More XSDs and DTDs examples can be found in the Xul Bitbucket repository.

See also

Xul scripts: ppx, xp, validate, transform

Footnotes

[1]XHTML™ 1.0 The Extensible HyperText Markup Language

Changelog

This document records all notable changes to Xul.

2.4.1 (2022-02-14)

  • Fixed Changelog URL.

2.4.0 (2022-02-14)

  • Beter handling of encodings other than UTF-8 (e.g.

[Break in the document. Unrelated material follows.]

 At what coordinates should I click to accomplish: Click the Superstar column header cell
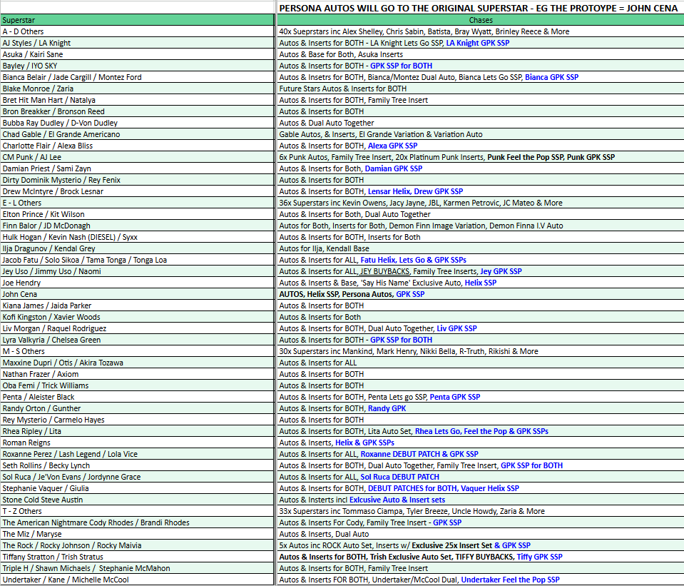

ISO-8859, UTF-16, UCS-2, UCS-4).
  • Added --file FILE option to transform: save result to file.
  • transform: now only transforms a single file.
  • Added --xsl-output option to transform: honor xsl:output.
  • Removed xul.dom module (legacy).

2.3.0 (2021-01-28)

  • Added --invalidated-files option to validate: only print names of invalidated files.
  • Added --validated-files option to validate: only print names of validated XML files.
  • xp: --files-with-hits and --files-without-hits options are mutually exclusive.
  • Consistent broken pipes errno.EPIPE exit status (Python 2).

2.2.1 (2021-01-14)

  • xp --pretty-element fix: output multiple results to a pipe (Python 2).

2.2.0 (2020-10-07)

  • xp: handle NaN [1] result as a false result (--files-with|without-hits).
  • Renamed xp --files-without-results option to --files-without-hits: only print names of files with a false or NaN [1] result, or without any results.
  • Renamed xp --files-with-results option to --files-with-hits: only print names of files with a non-false and non-NaN [1] result.
  • Added --relaxng option to validate: validate an XML source with RELAX NG.
  • Refactored validate script.
  • README: documentation is on Read The Docs.

2.1.0 (2020-09-09)

  • Added --quiet option to xp: don’t print the XML namespace list.
  • Added --files-without-results option to xp: only print names of files with a false result or without any results.
  • Added --files-with-results option to xp: only print names of files with XPath matches.

2.0.3 (2020-06-10)

  • Fix output encoding when piping output to a pager like less (Python 2).

2.0.2 (2020-05-31)

  • Fix: removed encoding from Pygments formatter so highlight returns Unicode strings.

2.0.1 (2020-03-08)

  • Added install extra “syntax” (Pygments): pip install Xul[syntax]

2.0.0 (2020-03-07)

Open sourced Xul.

Footnotes

[1](1, 2, 3) NaN stands for “Not a Number”.

Installing

The Xul command-line scripts can be installed with pip:

pip install Xul

Install Xul with Pygments for XML syntax highlighting.

pip install Xul[syntax]

Dependencies

Xul uses the excellent lxml XML toolkit, a Pythonic binding for the C libraries libxml2 and libxslt.

Changelog

Xul Changelog.

Source

The source can be found on Bitbucket.